**Action item:**
Below is a listing. Write out exactly its lines between the one holding "You are a GUI" and the one holding "Click the Dashboard gauge icon", inclusive.

**Dataset content:**
-- -- --
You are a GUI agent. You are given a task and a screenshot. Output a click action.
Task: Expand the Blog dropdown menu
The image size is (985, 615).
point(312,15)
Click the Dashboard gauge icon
-- -- --
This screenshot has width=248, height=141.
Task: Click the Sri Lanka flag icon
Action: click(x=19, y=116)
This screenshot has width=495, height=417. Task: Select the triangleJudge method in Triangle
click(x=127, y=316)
-- -- --
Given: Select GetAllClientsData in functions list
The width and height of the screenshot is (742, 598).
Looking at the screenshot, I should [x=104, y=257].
-- -- --
**Exercise solution:**
You are a GUI agent. You are given a task and a screenshot. Output a click action.
Task: Expand the Blog dropdown menu
The image size is (985, 615).
point(312,15)
Click the Dashboard gauge icon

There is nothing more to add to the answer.